**演習課題**
• a. リチウムイオン電池の溶接に関する本文の一部を、「レーザー溶接とTIG溶接の特徴、違いは?【リチウムイオン電池の溶接】」という語句を含む箇所から書き始め、「が採用される場合があります。」の後で終えて、一字一句そのまま書き写してください。
• b. リチウムイオン電池の溶接に関する本文によると、リチウムイオン電池はどのような環境下で製造されますか。
• c. リチウムイオン電池の溶接に関する本文を、最後の文の後から再開して書き継いでください。

**抜粋本文**
#####
レーザー溶接とTIG溶接の特徴、違いは?【リチウムイオン電池の溶接】
スマホ向けのバッテリーや電気自動車向けバッテリーを始めとした多くの電池に高エネルギー密度を有するリチウムイオン電池が採用されており、更なる高容量化、高電圧化、高エネルギー密度化に向けて、各企業で様々な研究開発が進められています。
ただし、リチウムイオン電池を製造する工程では、製造時の水分の混入が厳禁であり、ドライルームやグローブボックスと呼ばれる露点が非常に低い環境下で製造されます。
また、製造時だけでなく、完成された電池においても気密が保たれていないと空気中の水分が混入してしまい、電池に悪影響を及ぼします。
そして、円筒型の電池や大型の角型電池にて気密を確保するために、電池の金属ケースの封止を行う工程があるのですが、その際レーザー溶接やTIG溶接といった技術が使用される場合があります。
また、組電池を製造する際、電池の端子とバスバーをつなぐ場合などにも上記の溶接技術が採用される場合があります。
こちらのページではレーザー溶接、TIG溶接に関係する内容を解説しています。
#####
**抽出データ**

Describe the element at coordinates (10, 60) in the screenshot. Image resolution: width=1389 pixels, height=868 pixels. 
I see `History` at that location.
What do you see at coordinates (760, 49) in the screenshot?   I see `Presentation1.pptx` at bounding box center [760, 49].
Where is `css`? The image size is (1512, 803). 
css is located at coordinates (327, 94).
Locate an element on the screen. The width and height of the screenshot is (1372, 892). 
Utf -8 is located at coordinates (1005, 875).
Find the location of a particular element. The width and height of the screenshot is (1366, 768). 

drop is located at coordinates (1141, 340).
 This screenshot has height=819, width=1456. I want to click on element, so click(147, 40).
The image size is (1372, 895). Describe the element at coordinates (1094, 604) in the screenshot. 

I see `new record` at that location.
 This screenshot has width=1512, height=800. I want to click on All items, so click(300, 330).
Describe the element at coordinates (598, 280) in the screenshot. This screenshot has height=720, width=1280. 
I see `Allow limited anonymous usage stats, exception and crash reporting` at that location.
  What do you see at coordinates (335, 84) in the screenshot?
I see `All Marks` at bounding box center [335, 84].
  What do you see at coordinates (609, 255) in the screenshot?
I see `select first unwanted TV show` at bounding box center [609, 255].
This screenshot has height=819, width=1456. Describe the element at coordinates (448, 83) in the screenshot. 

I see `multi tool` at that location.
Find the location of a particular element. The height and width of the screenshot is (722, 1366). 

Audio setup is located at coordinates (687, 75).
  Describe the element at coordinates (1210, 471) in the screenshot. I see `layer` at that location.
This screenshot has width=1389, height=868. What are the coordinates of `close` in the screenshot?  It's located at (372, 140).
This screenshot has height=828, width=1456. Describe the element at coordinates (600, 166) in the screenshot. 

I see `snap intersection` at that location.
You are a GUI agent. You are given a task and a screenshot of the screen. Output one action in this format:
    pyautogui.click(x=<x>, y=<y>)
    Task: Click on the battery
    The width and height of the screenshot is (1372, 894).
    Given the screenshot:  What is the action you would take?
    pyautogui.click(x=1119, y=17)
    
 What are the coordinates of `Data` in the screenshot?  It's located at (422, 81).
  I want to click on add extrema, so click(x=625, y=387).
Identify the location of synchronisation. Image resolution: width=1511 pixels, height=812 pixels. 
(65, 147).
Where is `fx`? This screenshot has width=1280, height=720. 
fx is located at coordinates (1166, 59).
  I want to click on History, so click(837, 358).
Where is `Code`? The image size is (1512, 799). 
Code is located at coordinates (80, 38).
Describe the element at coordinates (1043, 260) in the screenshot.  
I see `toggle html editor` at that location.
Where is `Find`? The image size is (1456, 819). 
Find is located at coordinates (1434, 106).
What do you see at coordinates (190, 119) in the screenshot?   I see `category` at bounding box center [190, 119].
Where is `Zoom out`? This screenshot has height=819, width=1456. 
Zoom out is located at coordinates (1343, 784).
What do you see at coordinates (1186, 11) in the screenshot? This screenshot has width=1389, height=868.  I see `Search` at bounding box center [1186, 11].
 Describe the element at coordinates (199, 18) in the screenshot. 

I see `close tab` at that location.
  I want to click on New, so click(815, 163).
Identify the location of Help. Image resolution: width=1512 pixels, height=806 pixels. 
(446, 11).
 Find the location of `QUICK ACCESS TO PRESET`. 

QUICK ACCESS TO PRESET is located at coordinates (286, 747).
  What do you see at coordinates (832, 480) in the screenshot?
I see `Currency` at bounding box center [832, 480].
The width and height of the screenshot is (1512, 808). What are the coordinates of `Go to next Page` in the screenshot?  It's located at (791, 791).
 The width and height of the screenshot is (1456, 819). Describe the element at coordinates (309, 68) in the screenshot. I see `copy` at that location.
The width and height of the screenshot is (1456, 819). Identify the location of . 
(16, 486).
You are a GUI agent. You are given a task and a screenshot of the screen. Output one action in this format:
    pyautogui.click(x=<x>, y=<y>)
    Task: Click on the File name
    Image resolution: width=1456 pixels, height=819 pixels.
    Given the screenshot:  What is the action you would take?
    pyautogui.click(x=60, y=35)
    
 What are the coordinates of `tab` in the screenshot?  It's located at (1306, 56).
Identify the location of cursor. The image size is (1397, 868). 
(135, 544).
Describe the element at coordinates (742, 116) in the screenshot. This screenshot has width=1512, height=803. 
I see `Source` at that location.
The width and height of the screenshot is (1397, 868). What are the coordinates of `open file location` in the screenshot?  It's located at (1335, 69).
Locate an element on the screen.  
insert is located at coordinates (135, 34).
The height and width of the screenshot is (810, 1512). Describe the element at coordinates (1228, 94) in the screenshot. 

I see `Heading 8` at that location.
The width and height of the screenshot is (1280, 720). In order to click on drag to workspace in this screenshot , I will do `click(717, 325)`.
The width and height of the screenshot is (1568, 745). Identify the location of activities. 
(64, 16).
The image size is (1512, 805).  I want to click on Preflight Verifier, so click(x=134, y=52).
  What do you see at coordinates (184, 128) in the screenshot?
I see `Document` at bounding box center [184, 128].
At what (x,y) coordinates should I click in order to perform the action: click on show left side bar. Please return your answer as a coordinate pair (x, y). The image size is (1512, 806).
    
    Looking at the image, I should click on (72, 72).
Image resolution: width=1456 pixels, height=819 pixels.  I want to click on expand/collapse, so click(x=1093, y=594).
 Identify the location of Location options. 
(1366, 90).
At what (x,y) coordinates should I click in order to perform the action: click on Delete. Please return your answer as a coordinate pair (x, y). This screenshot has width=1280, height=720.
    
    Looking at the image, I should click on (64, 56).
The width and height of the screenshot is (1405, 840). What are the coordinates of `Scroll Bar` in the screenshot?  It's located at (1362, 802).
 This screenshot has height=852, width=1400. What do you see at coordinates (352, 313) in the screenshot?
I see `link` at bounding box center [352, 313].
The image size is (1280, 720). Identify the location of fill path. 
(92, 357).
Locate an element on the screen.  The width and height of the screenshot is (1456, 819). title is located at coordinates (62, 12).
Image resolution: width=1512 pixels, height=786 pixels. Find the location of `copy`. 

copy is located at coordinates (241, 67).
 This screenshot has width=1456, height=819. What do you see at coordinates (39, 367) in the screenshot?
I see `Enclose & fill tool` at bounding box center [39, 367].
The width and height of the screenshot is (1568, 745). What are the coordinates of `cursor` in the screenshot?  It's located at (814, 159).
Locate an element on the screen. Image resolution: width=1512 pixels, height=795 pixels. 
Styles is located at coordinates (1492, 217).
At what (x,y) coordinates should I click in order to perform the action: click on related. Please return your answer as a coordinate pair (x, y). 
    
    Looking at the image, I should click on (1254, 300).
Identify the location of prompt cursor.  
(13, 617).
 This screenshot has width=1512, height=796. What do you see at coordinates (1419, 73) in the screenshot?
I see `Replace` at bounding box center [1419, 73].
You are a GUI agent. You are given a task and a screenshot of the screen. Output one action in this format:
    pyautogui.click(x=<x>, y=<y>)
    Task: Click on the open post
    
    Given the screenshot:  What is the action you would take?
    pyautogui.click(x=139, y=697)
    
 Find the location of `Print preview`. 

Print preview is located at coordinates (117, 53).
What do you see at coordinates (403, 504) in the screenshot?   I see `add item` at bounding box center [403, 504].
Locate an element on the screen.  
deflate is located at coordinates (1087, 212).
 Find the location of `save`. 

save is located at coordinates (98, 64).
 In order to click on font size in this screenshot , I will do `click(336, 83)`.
#####
**演習の解答**
• a.
レーザー溶接とTIG溶接の特徴、違いは?【リチウムイオン電池の溶接】
スマホ向けのバッテリーや電気自動車向けバッテリーを始めとした多くの電池に高エネルギー密度を有するリチウムイオン電池が採用されており、更なる高容量化、高電圧化、高エネルギー密度化に向けて、各企業で様々な研究開発が進められています。
ただし、リチウムイオン電池を製造する工程では、製造時の水分の混入が厳禁であり、ドライルームやグローブボックスと呼ばれる露点が非常に低い環境下で製造されます。
また、製造時だけでなく、完成された電池においても気密が保たれていないと空気中の水分が混入してしまい、電池に悪影響を及ぼします。
そして、円筒型の電池や大型の角型電池にて気密を確保するために、電池の金属ケースの封止を行う工程があるのですが、その際レーザー溶接やTIG溶接といった技術が使用される場合があります。
また、組電池を製造する際、電池の端子とバスバーをつなぐ場合などにも上記の溶接技術が採用される場合があります。

• b. ドライルームやグローブボックスと呼ばれる、露点が非常に低い環境下で製造されます。

• c.
・レーザー溶接とは?リチウムイオン電池製造時におけるレーザー溶接
・TIG溶接とは?リチウムイオン電池製造時におけるTIG溶接
というテーマで解説しています。
レーザー溶接とは?メリットとデメリット
レーザー溶接とは、言葉の通り溶接したいサンプル同士を密着させ、そこにレーザー光を照射することで溶接する(金属同士を溶かして接合させる)技術のことを指します。
特に熱をかけ金属同士を溶かして接合させるため、融点が近い材料の方が溶接がうまくいく傾向にあります。
このレーザー溶接には以下のようなメリットがあります。
1mm程度の幅といった細かい部分の溶接も可能であること。
出力の調整により、深い溶接も可能なこと。
溶接時の修正や追加工が容易にできることなどが挙げられます。
また、他の溶接(例えばTIG溶接など)と比較して異金属の溶接も比較的容易であることもメリットと言えるでしょう。
デメリットとしては以下が挙げられます。
溶接前にきちんと密着、嵌合していないと溶接がうまくいかない場合があること(溶接前の管理も重要)。
熱がかかりすぎることや金属へレーザー照射時の反射光による、他の部材への熱の影響があること。
初期コストが大きいこと(レーザー溶接機は数千万円程度)。
などが挙げられます。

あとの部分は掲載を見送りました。